Abstract:
Most existing Arithmetic Word Problem (AWP) solvers focus on solving simple examples. Transfer-Case AWPs (TC-AWPs) involve scenarios where objects are transferred between agents. The widely used AWP datasets mainly consist of simple TC-AWPs (problems that involve single object-transfer).
Current Large Language Models (LLMs) are capable of solving most of these simple TC-AWPs effectively. In this work, we focus on assessing the solving capability of LLMs (chatGPT and Gemini) for complex TC-AWPs (where multiple types of objects are transferred or more than one transfer of an object is performed).
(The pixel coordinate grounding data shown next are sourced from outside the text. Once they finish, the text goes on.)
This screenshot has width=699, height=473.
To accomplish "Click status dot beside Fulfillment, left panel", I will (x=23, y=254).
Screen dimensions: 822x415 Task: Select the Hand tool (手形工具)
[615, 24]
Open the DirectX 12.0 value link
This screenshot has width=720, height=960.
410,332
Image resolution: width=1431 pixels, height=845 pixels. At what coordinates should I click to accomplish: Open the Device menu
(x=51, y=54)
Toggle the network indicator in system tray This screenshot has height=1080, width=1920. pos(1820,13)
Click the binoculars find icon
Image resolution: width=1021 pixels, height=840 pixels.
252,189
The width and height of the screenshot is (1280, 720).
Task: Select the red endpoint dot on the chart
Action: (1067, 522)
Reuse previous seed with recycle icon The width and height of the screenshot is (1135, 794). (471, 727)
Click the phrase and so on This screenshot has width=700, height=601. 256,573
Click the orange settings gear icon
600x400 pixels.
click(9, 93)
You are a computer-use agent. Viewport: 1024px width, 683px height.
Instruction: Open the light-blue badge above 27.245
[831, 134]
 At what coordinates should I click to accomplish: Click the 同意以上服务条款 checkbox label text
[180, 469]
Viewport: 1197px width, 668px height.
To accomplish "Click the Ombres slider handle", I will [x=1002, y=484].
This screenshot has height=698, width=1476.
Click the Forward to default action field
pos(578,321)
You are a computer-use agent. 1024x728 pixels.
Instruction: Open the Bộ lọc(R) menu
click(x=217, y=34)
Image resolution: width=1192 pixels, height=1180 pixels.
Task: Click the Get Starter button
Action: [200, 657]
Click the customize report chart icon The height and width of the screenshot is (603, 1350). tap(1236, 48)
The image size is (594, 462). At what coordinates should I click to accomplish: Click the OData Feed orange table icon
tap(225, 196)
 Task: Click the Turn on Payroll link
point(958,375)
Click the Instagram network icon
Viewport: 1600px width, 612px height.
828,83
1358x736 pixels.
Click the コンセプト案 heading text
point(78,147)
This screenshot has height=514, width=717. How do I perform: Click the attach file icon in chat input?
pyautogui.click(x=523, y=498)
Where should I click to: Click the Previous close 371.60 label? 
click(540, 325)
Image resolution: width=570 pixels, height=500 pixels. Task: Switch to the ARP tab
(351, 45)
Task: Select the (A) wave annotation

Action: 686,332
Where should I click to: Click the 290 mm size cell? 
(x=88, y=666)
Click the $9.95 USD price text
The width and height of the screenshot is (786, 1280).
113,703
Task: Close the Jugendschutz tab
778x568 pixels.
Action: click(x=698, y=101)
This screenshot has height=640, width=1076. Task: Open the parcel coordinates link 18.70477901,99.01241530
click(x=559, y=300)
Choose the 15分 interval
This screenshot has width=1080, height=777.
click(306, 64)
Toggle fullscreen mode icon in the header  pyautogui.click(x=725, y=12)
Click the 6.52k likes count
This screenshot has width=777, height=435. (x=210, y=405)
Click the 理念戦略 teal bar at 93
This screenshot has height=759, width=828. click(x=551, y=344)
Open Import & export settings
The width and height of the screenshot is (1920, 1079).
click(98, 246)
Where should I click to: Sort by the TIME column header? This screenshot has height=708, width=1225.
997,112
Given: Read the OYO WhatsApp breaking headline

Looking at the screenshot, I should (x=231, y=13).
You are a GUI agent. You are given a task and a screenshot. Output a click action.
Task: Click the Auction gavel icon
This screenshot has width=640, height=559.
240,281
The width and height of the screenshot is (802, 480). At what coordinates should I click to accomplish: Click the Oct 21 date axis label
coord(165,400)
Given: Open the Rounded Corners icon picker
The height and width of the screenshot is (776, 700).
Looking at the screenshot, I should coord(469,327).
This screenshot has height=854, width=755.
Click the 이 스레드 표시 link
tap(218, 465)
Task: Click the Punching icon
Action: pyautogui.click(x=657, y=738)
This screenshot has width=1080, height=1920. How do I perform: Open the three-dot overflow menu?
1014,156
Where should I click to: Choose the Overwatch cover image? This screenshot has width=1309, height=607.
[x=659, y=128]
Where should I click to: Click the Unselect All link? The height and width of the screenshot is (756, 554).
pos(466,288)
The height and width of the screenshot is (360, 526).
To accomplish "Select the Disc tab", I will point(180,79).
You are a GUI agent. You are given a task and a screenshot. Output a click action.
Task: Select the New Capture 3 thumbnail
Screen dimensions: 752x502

Since the popular AWP datasets contain only simple TC-AWPs, we first generate complex TC-AWPs using an ontological approach. We utilize these complex examples to assess LLMs' word-problem-solving capabilities. We observe that the accuracy of LLMs falls down rapidly as the number of object transfers is increased to 3 or 4. An approach for solving TC-AWPs using ontologies and M/L exists in the literature. We propose an extension of this approach that can handle complex TC-AWPs and find that compared to the current LLMs, the proposed solution gives better accuracy for complex TC-AWPs. We analyze the failed cases of the LLM approach and find that the reasoning capabilities of LLMs need a lot of improvement.